Suppose we have $$m$$ identical jobs and $$n$$ identical processors. Our task is to assign the jobs to the processors in such a way that no processor is too heavily loaded. Of course, there is a simple optimal solution here: just divide up the jobs as evenly as possible, so that each processor receives either $$\lceil m/n \rceil$$ or $$\lfloor m/n \rfloor$$ jobs. However, this solution requires a lot of centralized control, and/or a lot of communication: the workload has to be balanced evenly either by a powerful centralized scheduler that talks to all the processors, or by the exchange of many messages between jobs and processors. This kind of operation is very costly in most distributed systems. The question therefore is: What can we do with little or no overhead in scheduling and communication cost?

## Back to Balls and Bins

The first idea that comes to mind here is$$\ldots$$ balls and bins! In other words, each job simply selects a processor uniformly at random and independently of all others, and goes to that processor. (Make sure you believe that the probability space for this experiment is the same as the one for balls and bins.) This scheme requires no communication. However, presumably it won’t in general achieve an optimal balancing of the load. Let $$A_k$$ be the event that the load of some processor is at least $$k$$. Let $$X$$ be the maximum loading of any processor under our randomized scheme. Note that $$X$$ isn’t a fixed number: its value depends on the outcome of our balls and bins experiment.1 As designers or users of this load balancing scheme, here’s one question we might care about:

Question:

Find the smallest value $$k$$ such that $${\mathbb{P}}[A_k] \le 1/2$$.

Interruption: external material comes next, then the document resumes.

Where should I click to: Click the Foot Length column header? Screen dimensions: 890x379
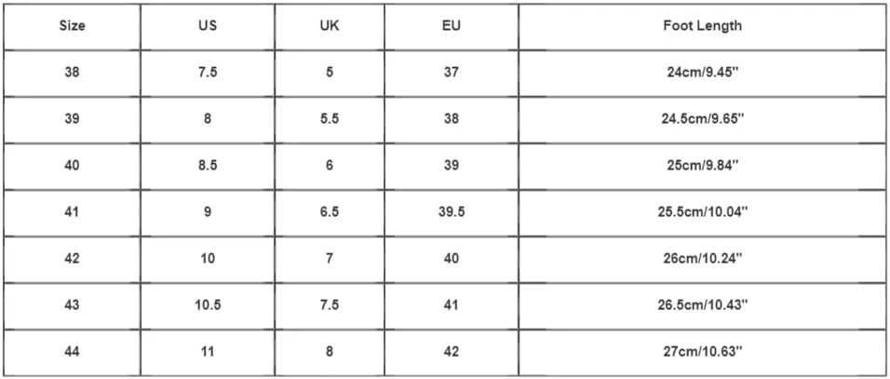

If we have such a value $$k$$, then we’ll know that, with good probability (at least $$1/2$$), every processor in our system will have a load at most $$k$$. This will give us a good idea about the performance of the system. Of course, as with our hashing application, there’s nothing special about the value $$1/2$$; we’re just using this for illustration. As you can check later (if you choose to read the optional section below), essentially the same analysis can be used to find $$k$$ such that $${\mathbb{P}}[A_k]\le 0.05$$ (i.e., $$95\%$$ confidence), or any other value we like. Indeed, we can even find the $$k$$’s for several different confidence levels and thus build up a more detailed picture of the behavior of the scheme. To simplify our problem, we’ll also assume from now on that $$m=n$$ (i.e., the number of jobs is the same as the number of processors). With a bit more work, we could generalize our analysis to other values of $$m$$.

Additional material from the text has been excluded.